Getting more for less
Grafana Cloud has considerably reduced our team’s workload. We no longer worry about managing our self-hosted stack or troubleshooting permission issues with querying across our networks — it’s all handled for us.
And that two-key labeling discipline is paying off. We now have a combination of fine-grained and coarse-grained views. We can go from business metrics down to low-level service line and service metrics and back again by using variables we place on labels in our dashboards.
This uniformity between the tools makes it easy to do many tasks, because we can aggregate everything into one dashboard and let others go out and create their own alerts. That’s not something we could have done with other observability tools, and we expect those label hooks to continue to pay off as we grow and adopt other Grafana Cloud services or integrate third-party data sources.
Tamping down costs
In addition to lower maintenance, we also realized considerable cost savings, but not before we ran into some early budgeting constraints. Our initial costs trended above our monthly target on Grafana Cloud Logs, though we expected some variance as teams adopted better log management practices. To tackle those overages, we monitored log ingest volume and worked with development teams to dial back log levels once debugging efforts were completed.
What caught us off guard was how fast our costs could increase on Grafana Cloud Metrics. It can be difficult to predict what a metric will cost, but we did notice that each new service or exporter correlated with a significant spending increase.
We used the Cardinality Management dashboard in Grafana Cloud to identify metrics that drove spending increases, but that didn’t immediately translate to savings since cost reductions were not realized until code changes and deployments were completed. However, we did find a fast and low effort response on spend with Adaptive Metrics, which aggregates unused or partially used metrics into lower cardinality versions. It’s a feature that works like a “loglevel” for metrics. We can increase metric verbosity when actively debugging and need labels that provide granular detail. And when we are done debugging, Adaptive Metrics allows us to revert to less verbose metrics by re-aggregating labels. That’s reduced our spend on Grafana Cloud Metrics by 50%!
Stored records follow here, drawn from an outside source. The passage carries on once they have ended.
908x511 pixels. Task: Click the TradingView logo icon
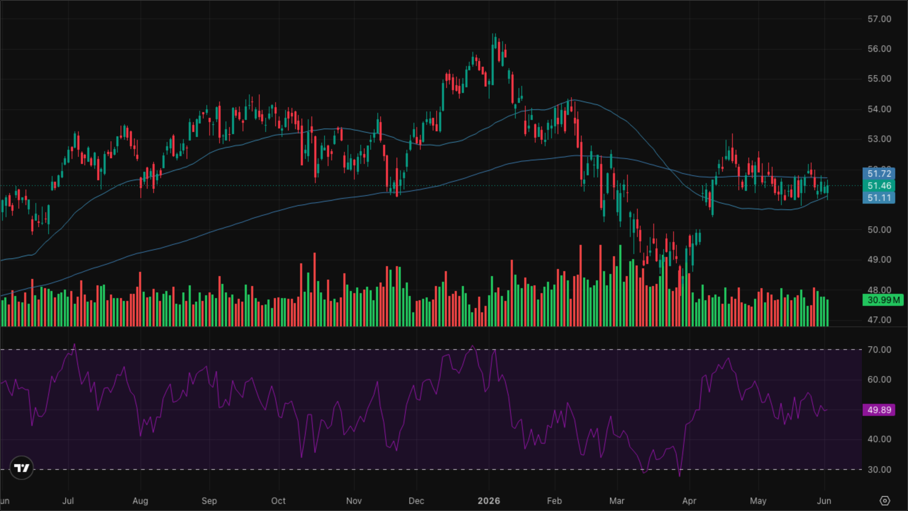click(x=22, y=468)
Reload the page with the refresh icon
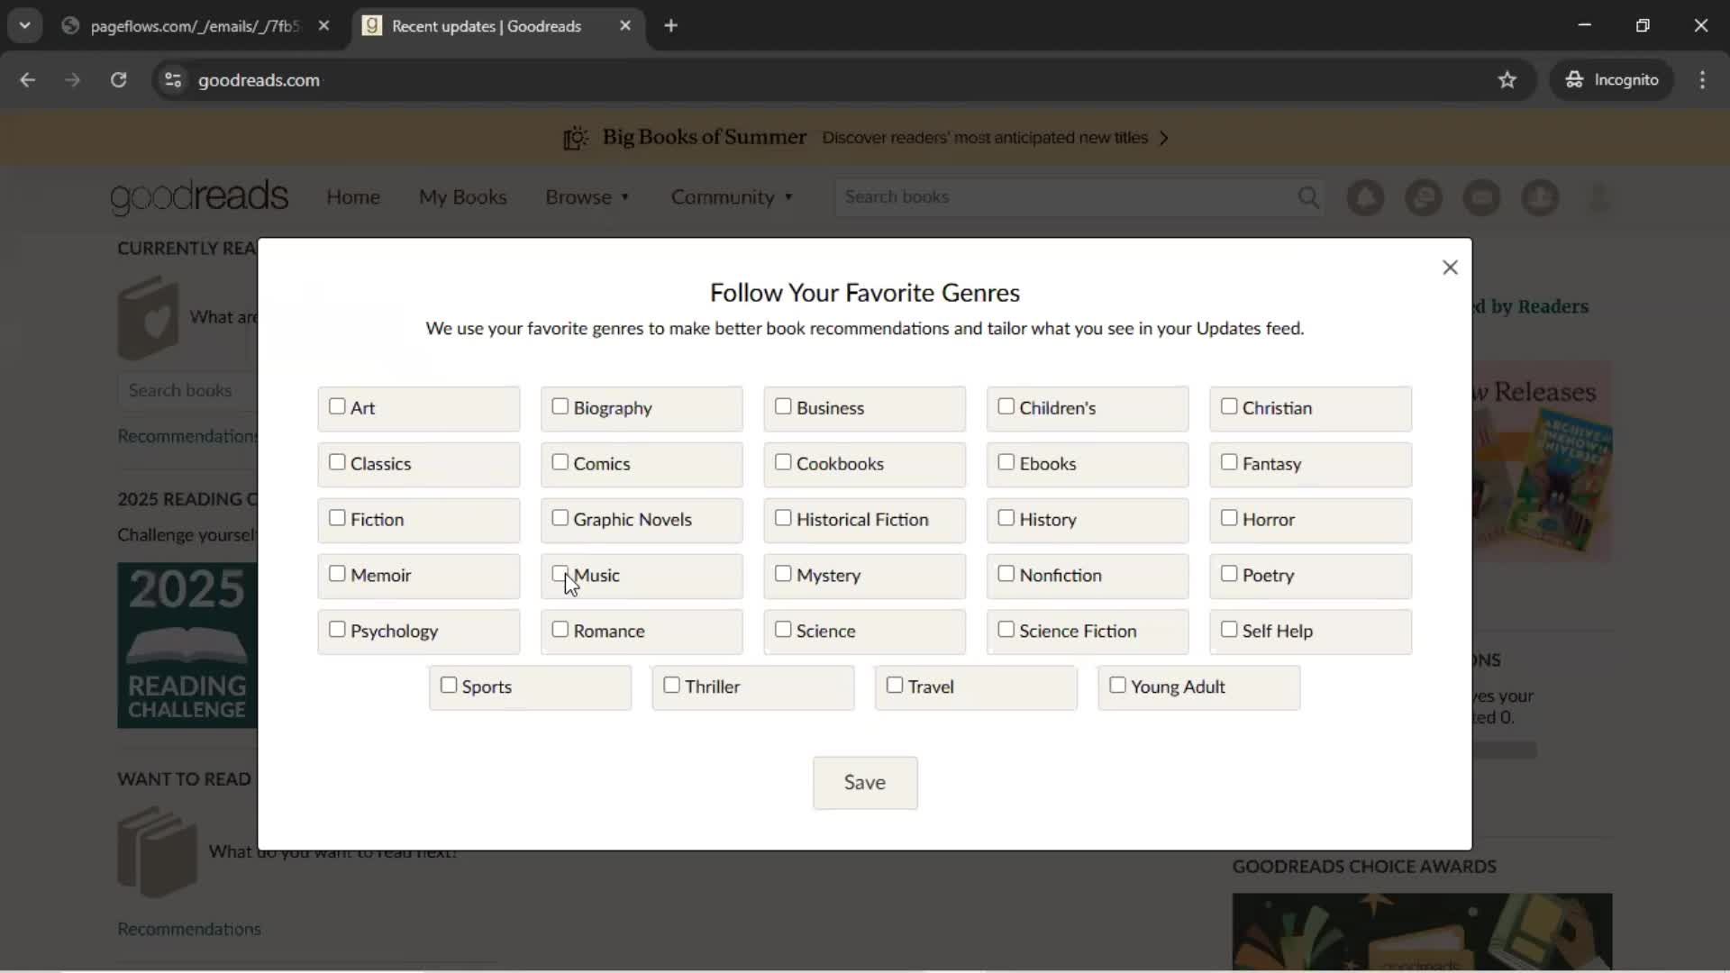The width and height of the screenshot is (1730, 973). click(118, 80)
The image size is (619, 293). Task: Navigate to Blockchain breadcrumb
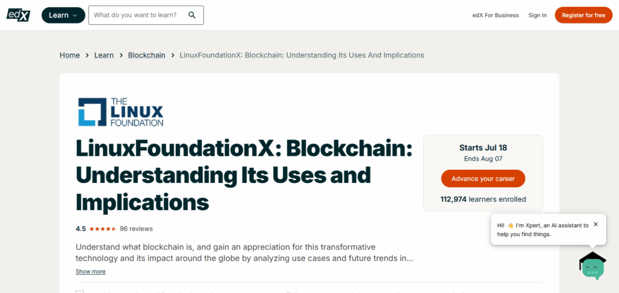[146, 56]
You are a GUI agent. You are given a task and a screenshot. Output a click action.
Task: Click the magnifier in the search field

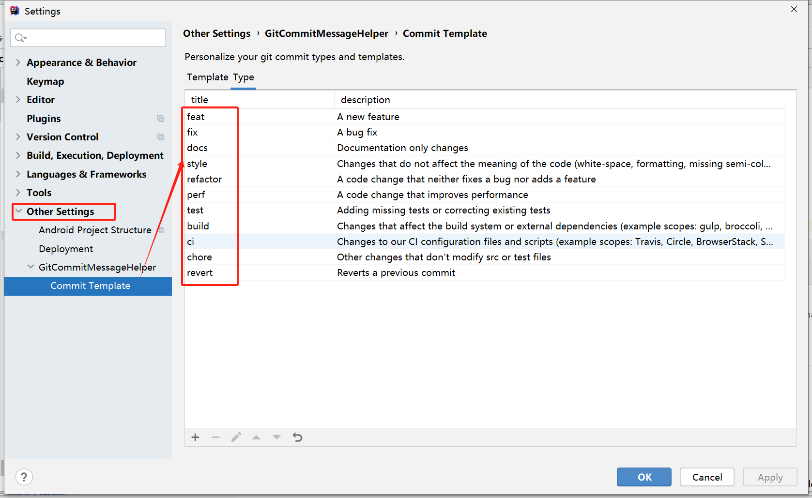tap(20, 37)
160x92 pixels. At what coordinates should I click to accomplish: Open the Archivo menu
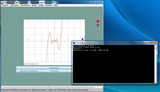[5, 5]
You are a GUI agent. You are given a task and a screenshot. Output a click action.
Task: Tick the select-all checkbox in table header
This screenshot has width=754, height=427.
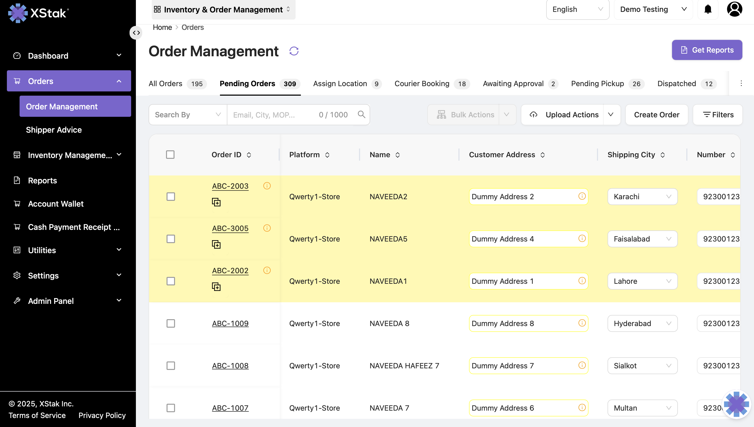point(170,155)
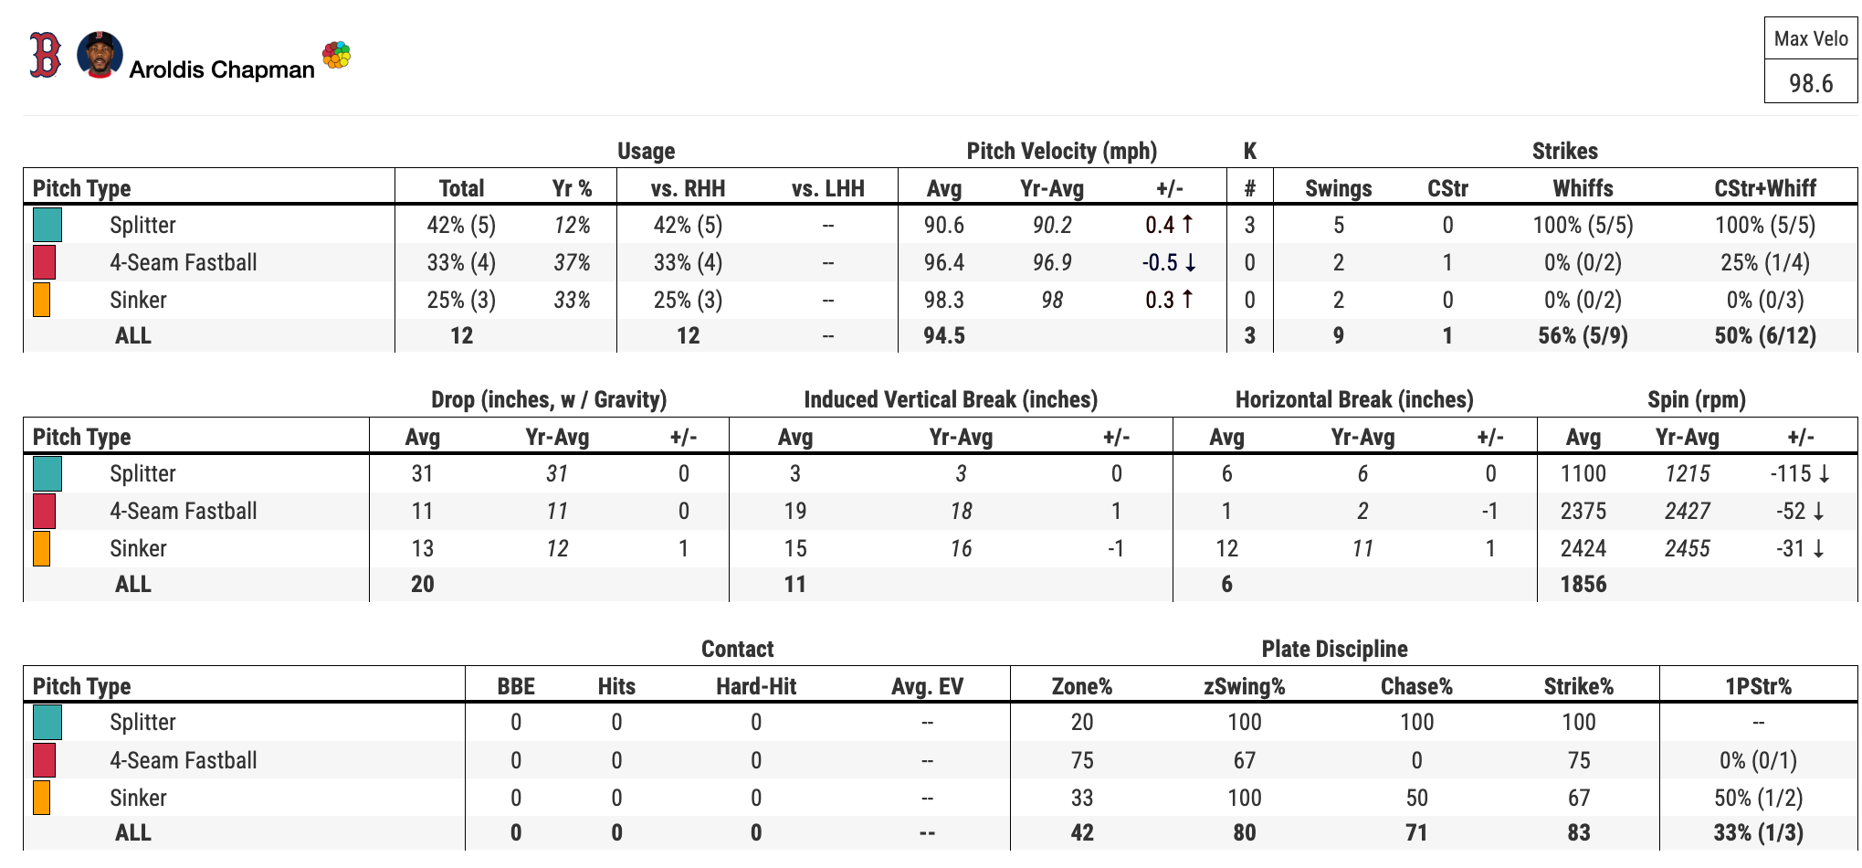The height and width of the screenshot is (868, 1862).
Task: Click the Splitter velocity up-arrow indicator
Action: tap(1187, 224)
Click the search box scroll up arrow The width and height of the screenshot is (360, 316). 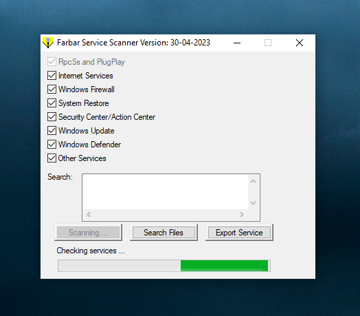[x=254, y=181]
We’ve also been pleased with how Grafana Cloud has saved us money, including in some unexpected ways. For starters, we worked with Grafana Labs to adjust our contract so we could operate with a prepaid spend commitment based on our projected usage. This one change helped us avoid potential overages and saved us 20% on our overall bill. It also gave us some flexibility in how we allocated resources in Grafana Cloud. Finally, it provided predictability for our expenses, which was important amid all the recent economic uncertainty.
More features, lower cost
Now, as we couple those savings with the reduction in our overall bill, we’re ready to align more capabilities under this observability framework that’s glued together by our key labels. We plan to reinvest those savings into Grafana Cloud.
Frontend Observability will be adopted to gain real-time frontend metrics that enable us to draw correlations between the user experience in the browser to backend services. And Grafana Incident will be adopted to more tightly integrate on-call serviceline team members with the logs and metrics they use to speed up service recovery.
Migrating to Frontend Observability (powered by the open source Grafana Faro web SDK), and Grafana Incident (part of the Grafana Incident & Response Management suite of services) will allow us to significantly reduce spend on competing offerings we will migrate off of later this year.
It’s a far cry from where we were just a few short years ago. We’re no longer just keeping the lights on and putting out fires. Today, we’re being proactive, finding new ways to support the business, and helping our developers do their jobs easier, faster, and better.